USD/CAD wavers around 1.2500 as WTI recovery, vaccine hopes tease sellers

  • USD/CAD failed to extend the previous day’s corrective pullback despite recent bounce off intraday low.
  • Oil follows geopolitical news, upbeat US data and stimulus hopes to stay mildly bid.
  • Preliminary US Markit PMIs for April will be important but risk catalysts will be the key.

USD/CAD attempts recovery from intraday low but fails to go farther from the 1.2500, down 0.05% on a day, amid Friday’s Asian session. In doing so, the Loonie pair defies Thursday’s consolidation of the heaviest losses since June 2020, flashed on Wednesday.

While looking for catalysts, WTI’s recovery and the vaccine hopes from Canada seem to play their roles. WTI rises for the second consecutive day, up 0.40% by the press time, as Iran-Iraq tussles join the hopes of more stimulus and faster vaccinations in the West.

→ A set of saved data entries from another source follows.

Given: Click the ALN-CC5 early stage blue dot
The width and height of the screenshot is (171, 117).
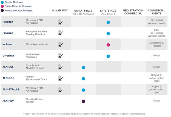Looking at the screenshot, I should [83, 68].
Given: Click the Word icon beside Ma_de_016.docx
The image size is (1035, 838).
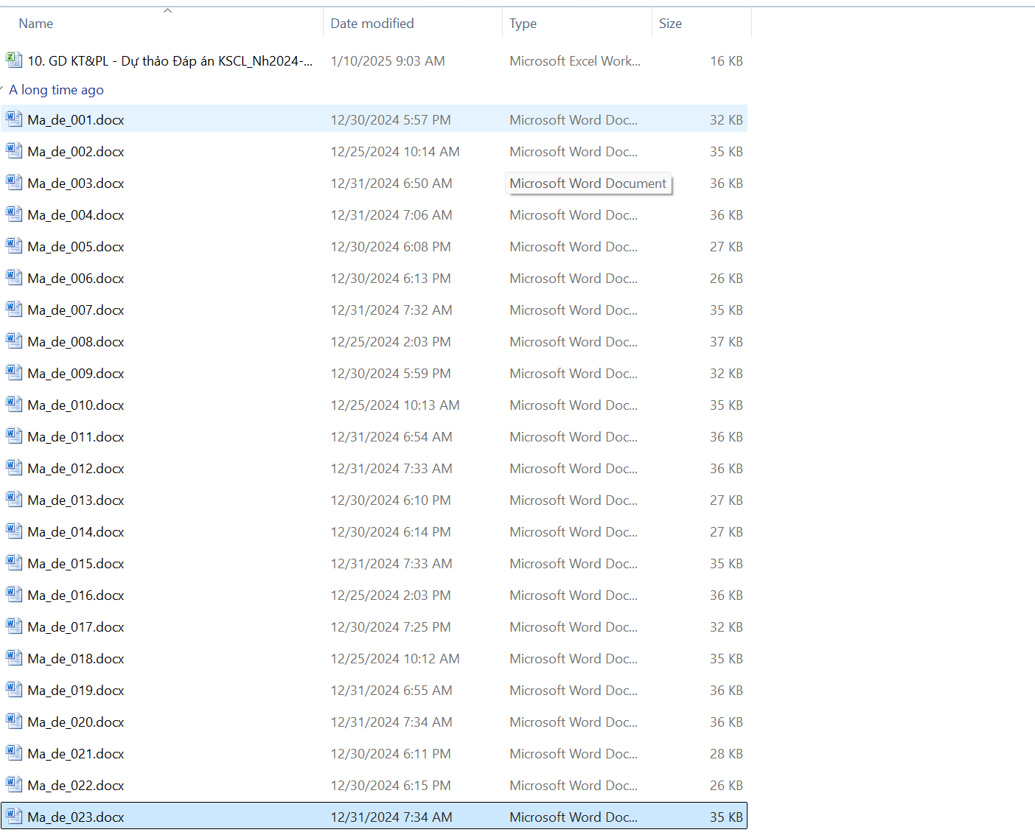Looking at the screenshot, I should coord(13,595).
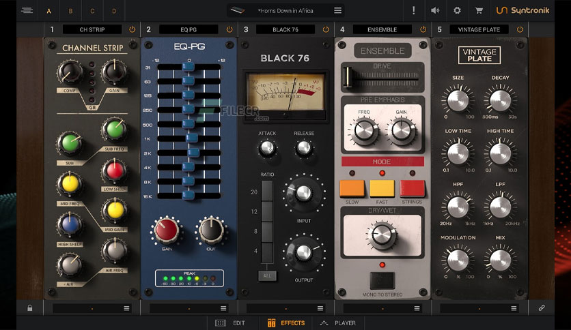Viewport: 571px width, 330px height.
Task: Open the hamburger menu in top-left corner
Action: 27,10

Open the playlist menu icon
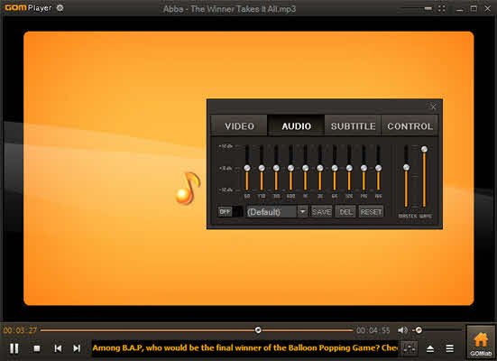point(449,348)
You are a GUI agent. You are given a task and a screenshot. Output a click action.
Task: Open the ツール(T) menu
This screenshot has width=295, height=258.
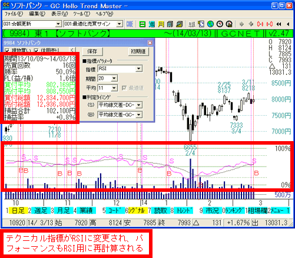(x=82, y=14)
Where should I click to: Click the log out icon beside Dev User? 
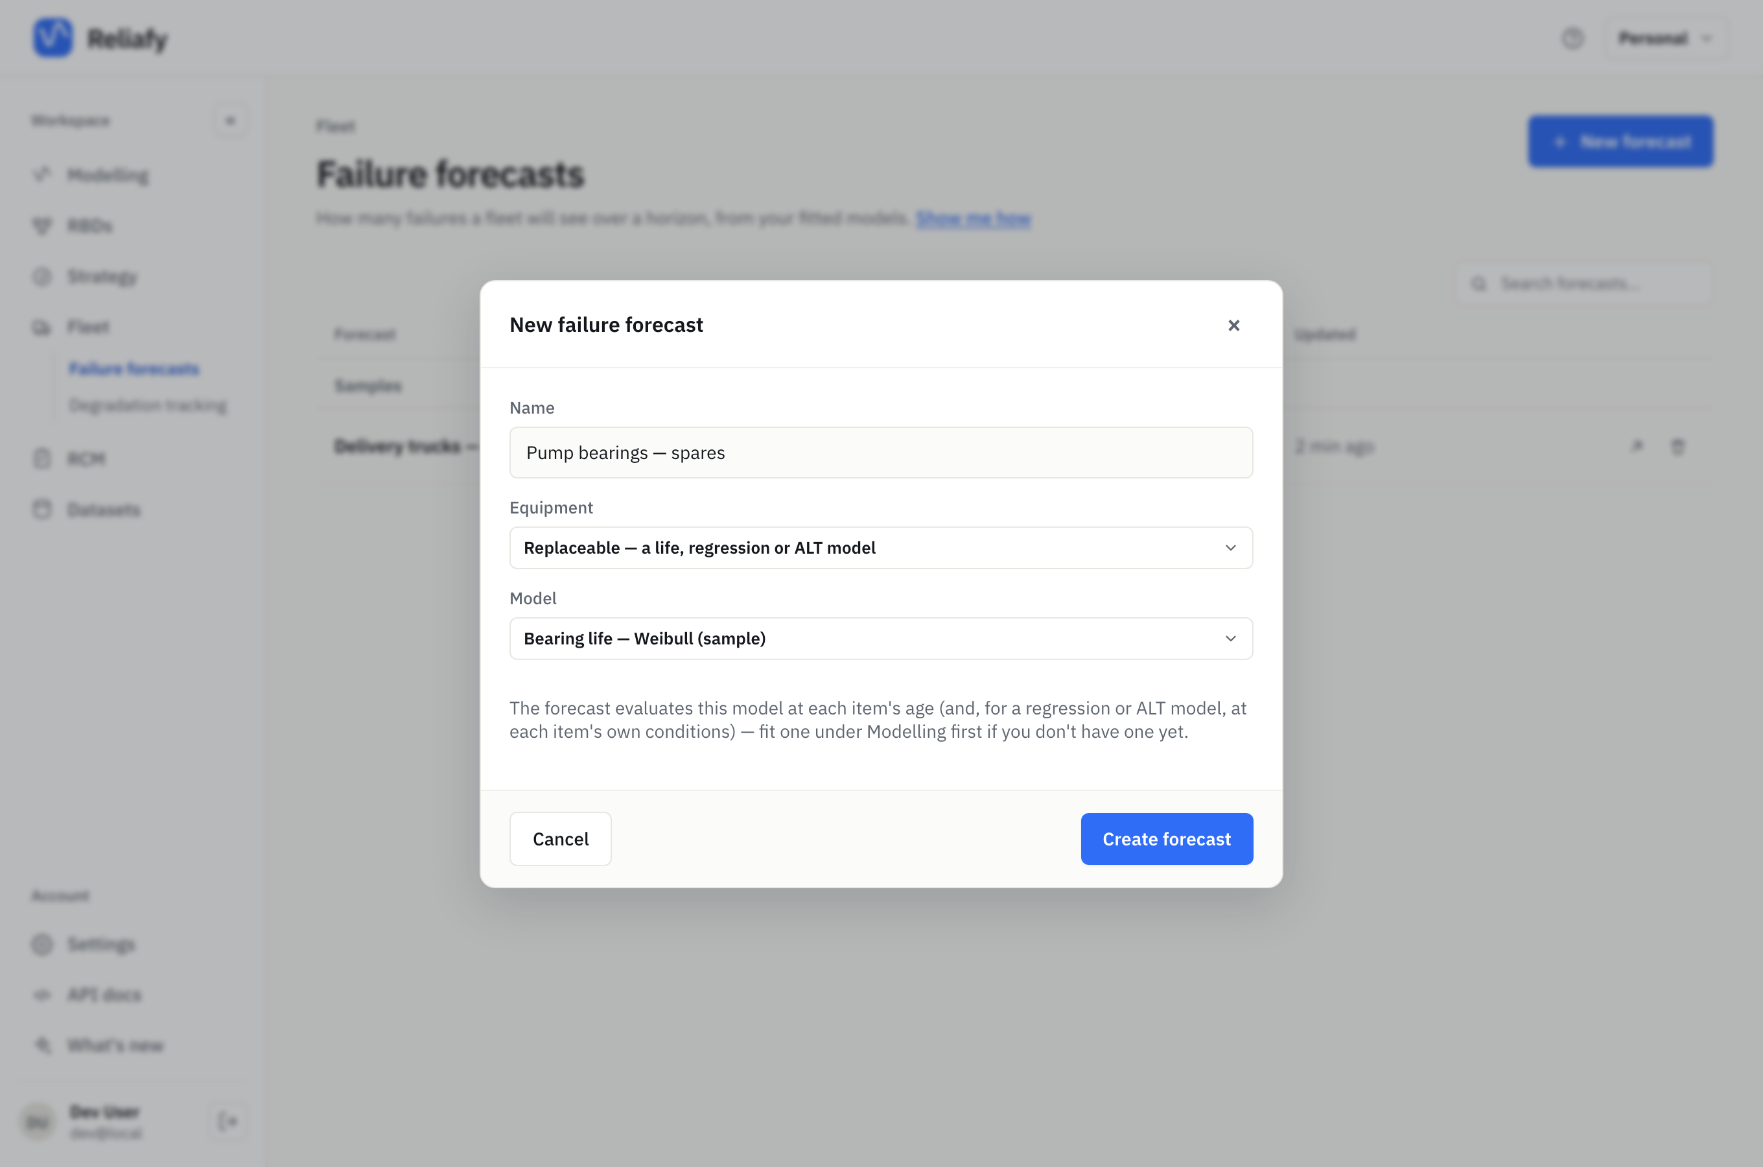pos(228,1121)
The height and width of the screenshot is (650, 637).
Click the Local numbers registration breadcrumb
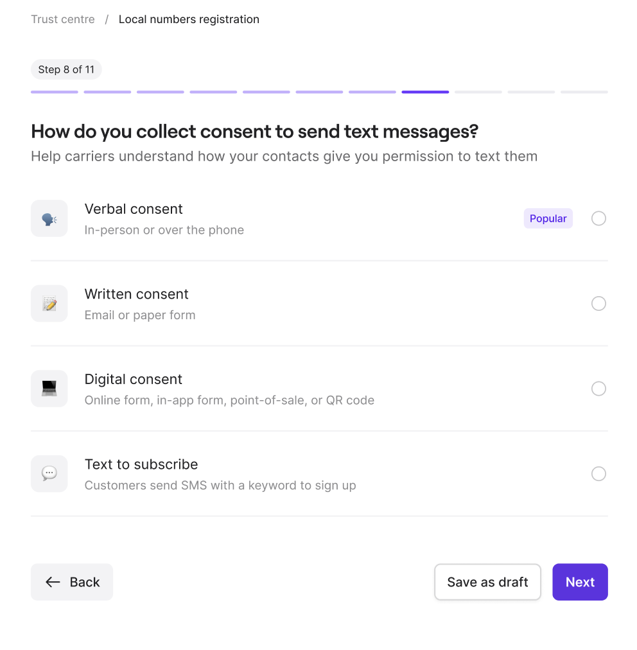(189, 19)
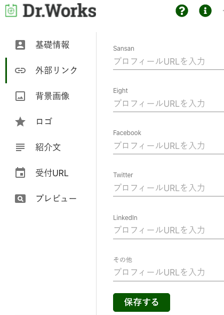Focus the LinkedIn profile URL field
224x315 pixels.
(169, 231)
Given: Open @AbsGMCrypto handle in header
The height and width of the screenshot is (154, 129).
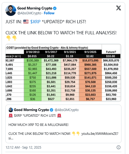Looking at the screenshot, I should (x=29, y=13).
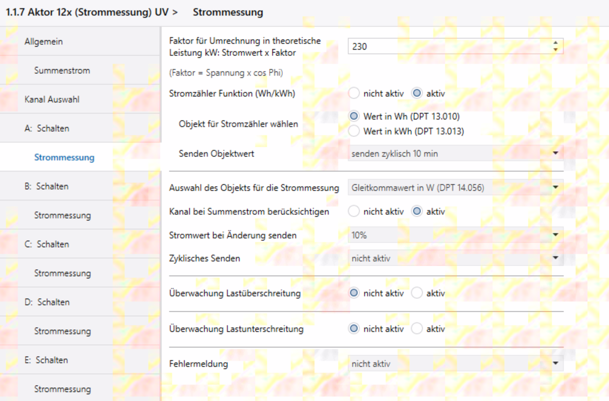Disable Kanal bei Summenstrom berücksichtigen
The height and width of the screenshot is (401, 609).
tap(354, 211)
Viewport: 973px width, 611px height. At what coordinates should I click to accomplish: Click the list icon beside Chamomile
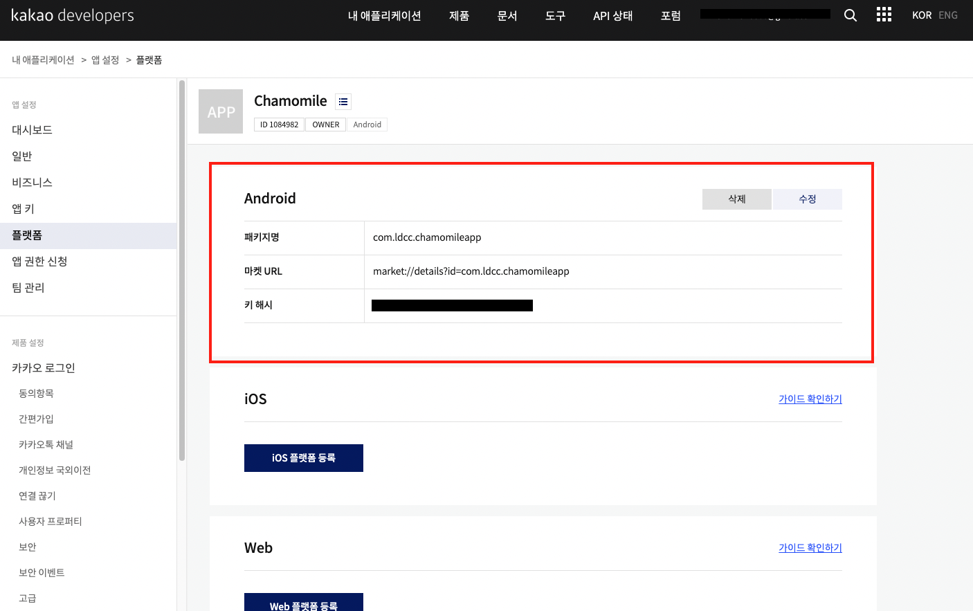point(343,102)
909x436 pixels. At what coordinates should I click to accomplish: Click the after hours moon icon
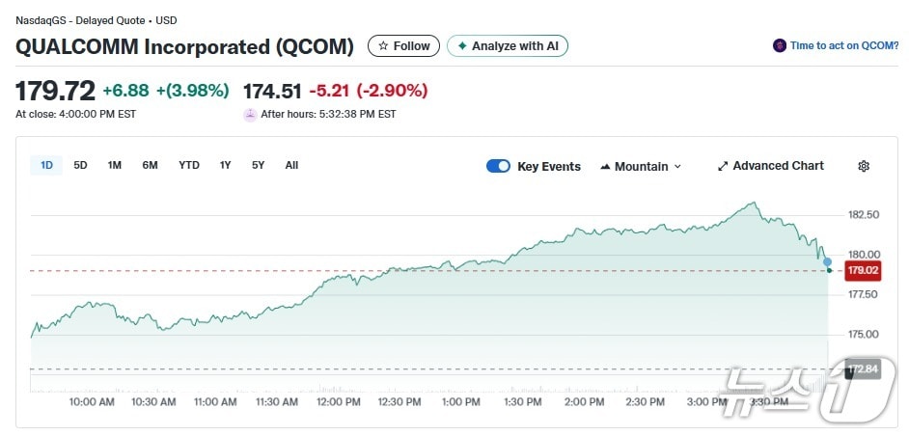tap(251, 114)
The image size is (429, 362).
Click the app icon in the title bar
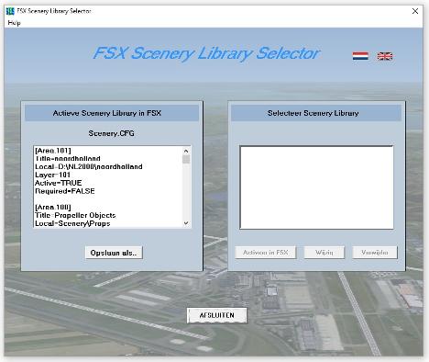pyautogui.click(x=10, y=11)
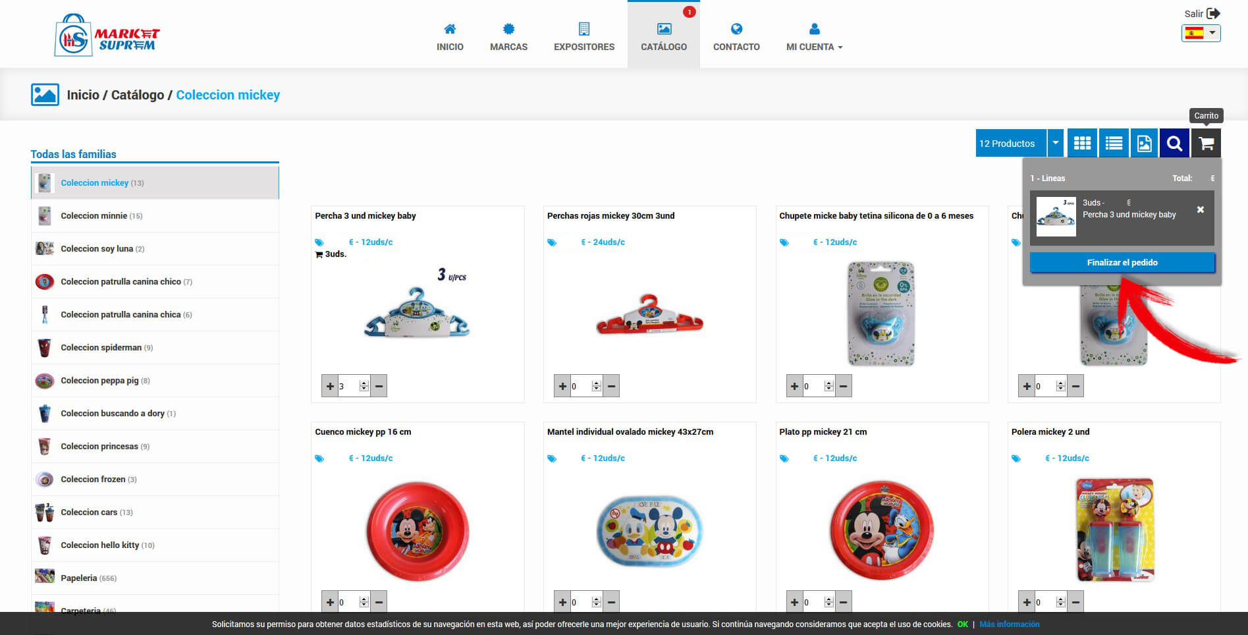Image resolution: width=1248 pixels, height=635 pixels.
Task: Click the image document export icon
Action: point(1144,143)
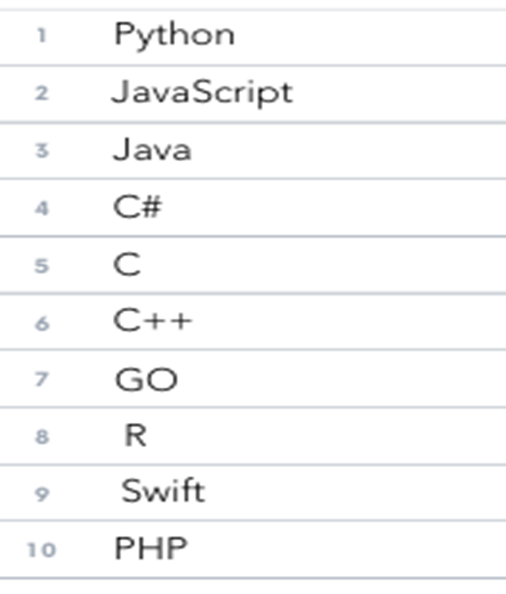Click rank number 6 beside C++
Image resolution: width=506 pixels, height=594 pixels.
click(42, 323)
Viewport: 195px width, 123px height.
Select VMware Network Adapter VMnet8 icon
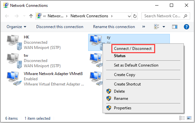coord(13,79)
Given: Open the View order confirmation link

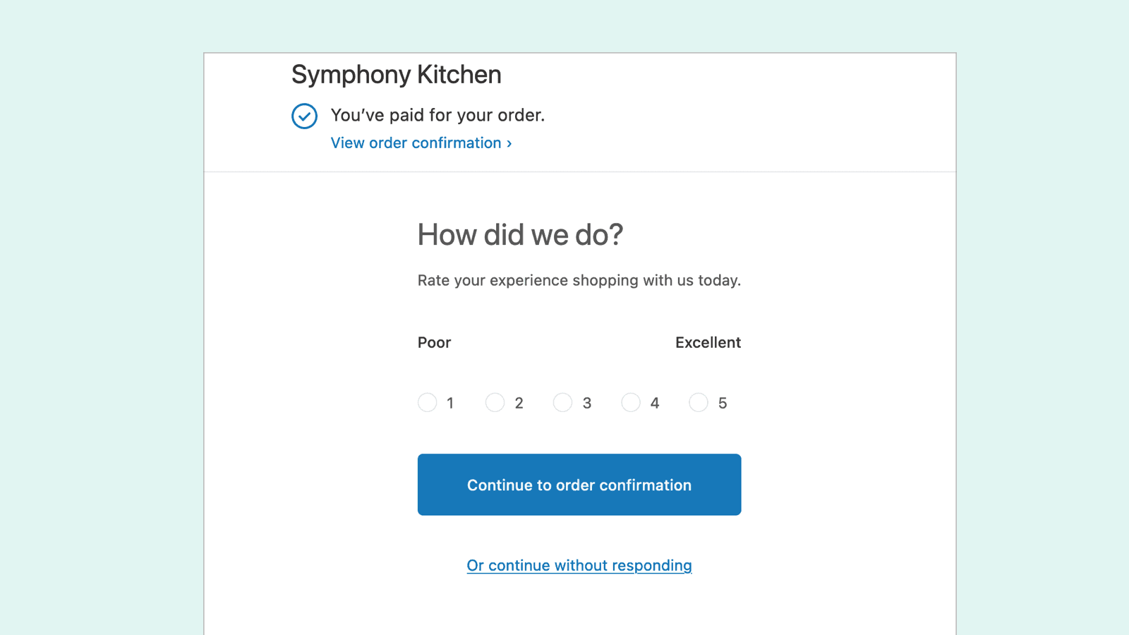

Ottawa’s jabbing reaches the top-tier lines despite lagging behind the standards of the US, Israel and the UK, as per the COVID-19 vaccine progress data from the Organization for Economic Co-operation and Development (OECD). Faster vaccination is the base for the Bank of Canada’s (BOC) latest positive surprise and hence backs the Canadian dollar (CAD) bulls.

Alternatively, the US dollar (DXY) struggles to extend the previous day’s positive performance even as risk-off woes remain present. Global markets turn risk-averse on Thursday as US President Joe Biden proposed a jump in the capital gains tax to fund his upcoming “American Families Plan”. Also challenging the mood could be the covid fears from Asia.

Amid these plays, S&P 500 Futures wobbles around 4,130 after Wall Street benchmarks dropped.

Looking forward, the US Markit PMIs will be the key as outcomes need to justify upbeat forecasts for April to keep USD/CAD sellers hopeful. It should, however, be noted that the risk catalysts keep the driver’s seat and should be observed closely for fresh impulse.

Technical analysis

Unless providing a sustained break above 1.2510–2500 horizontal resistance, comprising multiple levels marked since late February, not even short-term USD/CAD buyers may take risk of entries.